**Required task**. Gather every line in the records that contains the string "legend", treating uppercase and lowercase letters as different.

**Records for processing**.
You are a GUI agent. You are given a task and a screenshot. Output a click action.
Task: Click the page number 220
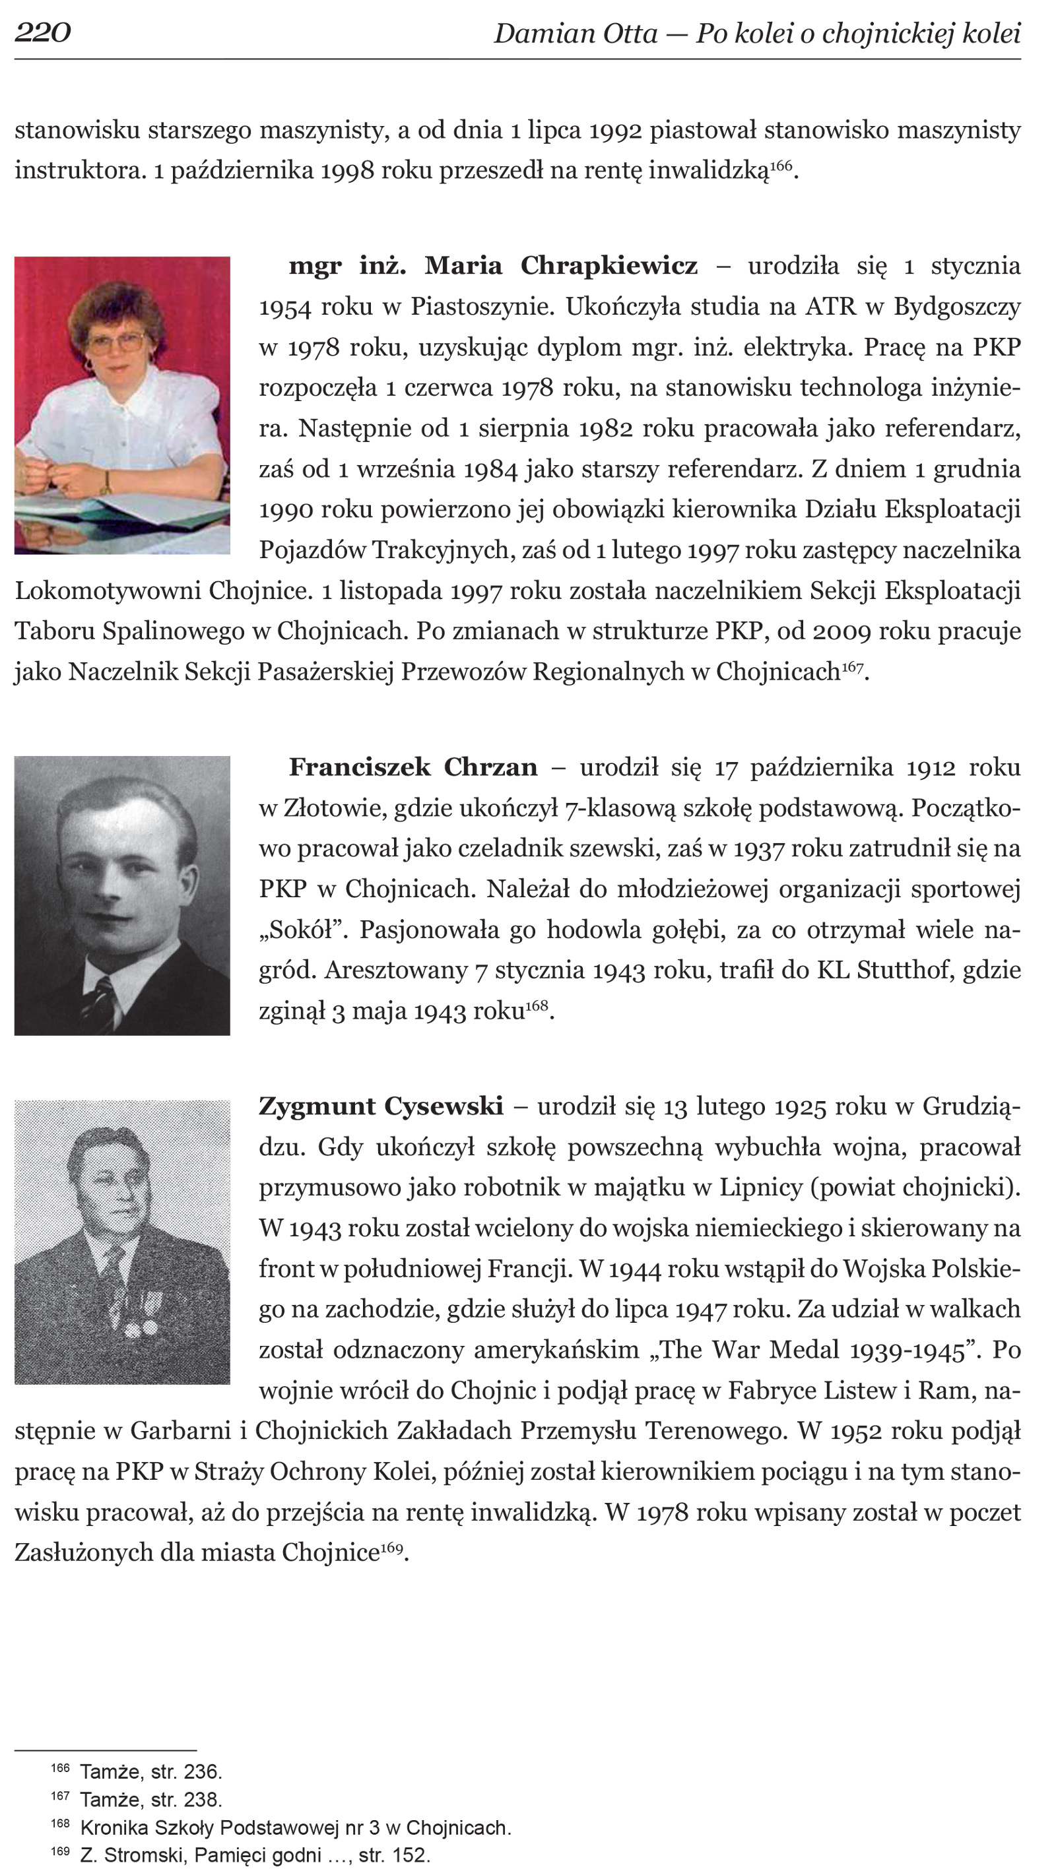42,33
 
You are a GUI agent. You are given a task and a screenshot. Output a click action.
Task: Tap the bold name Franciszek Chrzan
413,767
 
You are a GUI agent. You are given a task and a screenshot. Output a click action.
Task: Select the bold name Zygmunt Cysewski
380,1106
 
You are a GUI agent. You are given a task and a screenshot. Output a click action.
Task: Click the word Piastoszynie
481,307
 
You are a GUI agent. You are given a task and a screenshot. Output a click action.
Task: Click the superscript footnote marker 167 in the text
851,666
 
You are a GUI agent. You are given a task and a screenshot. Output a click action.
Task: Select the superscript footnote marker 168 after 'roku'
536,1005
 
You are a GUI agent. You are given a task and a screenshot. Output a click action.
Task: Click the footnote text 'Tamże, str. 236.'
150,1771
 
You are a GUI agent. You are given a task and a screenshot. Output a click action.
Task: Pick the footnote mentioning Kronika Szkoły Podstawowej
295,1827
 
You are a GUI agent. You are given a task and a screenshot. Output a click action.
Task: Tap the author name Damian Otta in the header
576,34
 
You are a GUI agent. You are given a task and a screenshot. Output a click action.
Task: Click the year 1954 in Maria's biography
285,307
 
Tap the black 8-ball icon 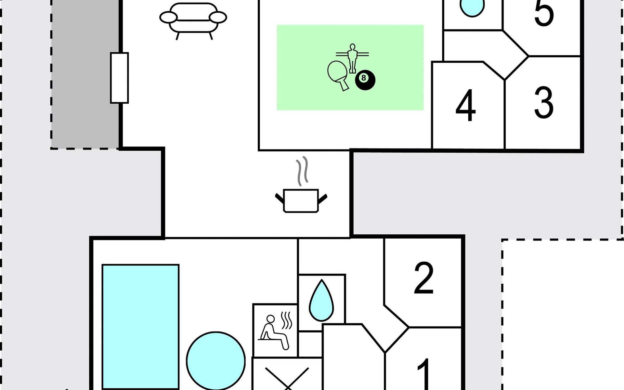point(365,80)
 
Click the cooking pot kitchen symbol point(301,200)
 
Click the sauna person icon point(275,332)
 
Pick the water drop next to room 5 point(472,8)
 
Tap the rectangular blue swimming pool point(140,327)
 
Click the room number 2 point(424,278)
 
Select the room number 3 point(544,102)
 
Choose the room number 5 point(544,13)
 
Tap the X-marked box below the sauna point(287,377)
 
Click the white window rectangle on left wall point(119,78)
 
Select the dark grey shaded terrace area point(84,75)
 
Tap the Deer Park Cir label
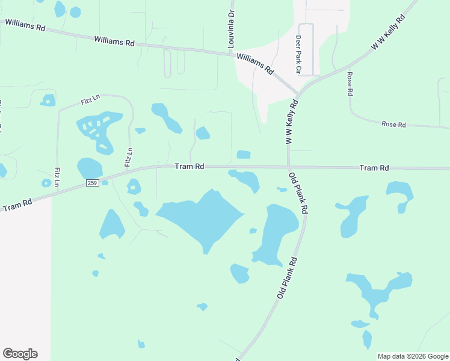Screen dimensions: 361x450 pos(298,54)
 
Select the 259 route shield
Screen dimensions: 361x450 pos(91,183)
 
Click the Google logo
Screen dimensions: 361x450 pos(20,353)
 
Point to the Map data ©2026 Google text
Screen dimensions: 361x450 pos(413,356)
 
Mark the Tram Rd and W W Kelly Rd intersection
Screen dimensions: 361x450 pos(289,167)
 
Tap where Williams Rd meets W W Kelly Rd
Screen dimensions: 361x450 pos(298,94)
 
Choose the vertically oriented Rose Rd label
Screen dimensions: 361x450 pos(349,84)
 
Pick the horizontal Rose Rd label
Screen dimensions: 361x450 pos(394,125)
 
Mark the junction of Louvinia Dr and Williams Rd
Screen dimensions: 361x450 pos(232,54)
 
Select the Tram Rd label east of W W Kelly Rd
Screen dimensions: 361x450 pos(374,168)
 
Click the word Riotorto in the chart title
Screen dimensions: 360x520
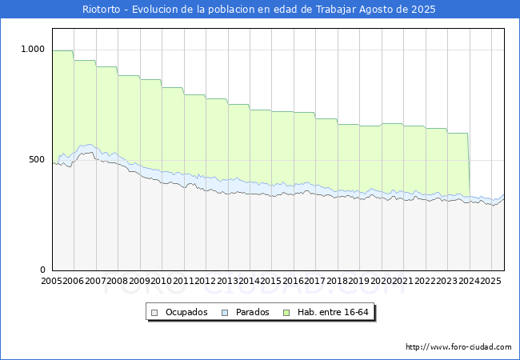[x=101, y=10]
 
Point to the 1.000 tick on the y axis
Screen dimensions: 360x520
[x=33, y=50]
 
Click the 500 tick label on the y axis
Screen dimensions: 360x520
[x=38, y=160]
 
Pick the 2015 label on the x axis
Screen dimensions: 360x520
[x=270, y=282]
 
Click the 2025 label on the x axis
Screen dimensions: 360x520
[x=489, y=282]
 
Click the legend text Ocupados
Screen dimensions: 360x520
[x=186, y=312]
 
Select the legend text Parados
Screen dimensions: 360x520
[x=253, y=312]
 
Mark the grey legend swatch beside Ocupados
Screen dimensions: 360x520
[x=154, y=312]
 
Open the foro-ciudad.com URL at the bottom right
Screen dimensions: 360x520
[x=458, y=347]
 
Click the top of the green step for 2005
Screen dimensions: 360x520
[x=62, y=51]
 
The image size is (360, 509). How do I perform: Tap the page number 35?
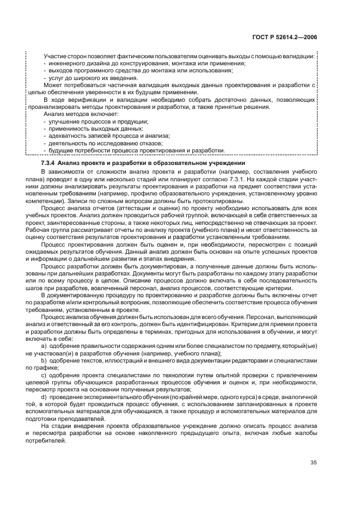pyautogui.click(x=314, y=462)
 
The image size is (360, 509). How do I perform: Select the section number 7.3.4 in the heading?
pyautogui.click(x=48, y=163)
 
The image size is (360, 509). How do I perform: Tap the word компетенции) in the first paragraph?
pyautogui.click(x=45, y=200)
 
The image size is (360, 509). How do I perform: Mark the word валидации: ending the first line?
pyautogui.click(x=301, y=57)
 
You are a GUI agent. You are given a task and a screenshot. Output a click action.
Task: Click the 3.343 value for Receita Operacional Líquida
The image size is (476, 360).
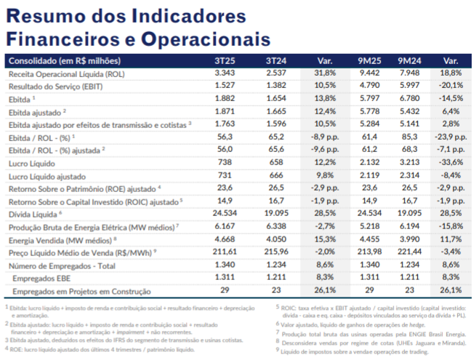point(225,73)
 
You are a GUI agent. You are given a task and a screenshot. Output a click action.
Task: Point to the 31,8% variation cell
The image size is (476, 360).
point(325,73)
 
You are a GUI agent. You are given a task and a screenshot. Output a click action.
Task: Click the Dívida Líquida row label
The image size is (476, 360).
point(34,214)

**Task answer**.
Click the legend text Ocupados
Select the legend text Parados
Mark the grey legend swatch beside Ocupados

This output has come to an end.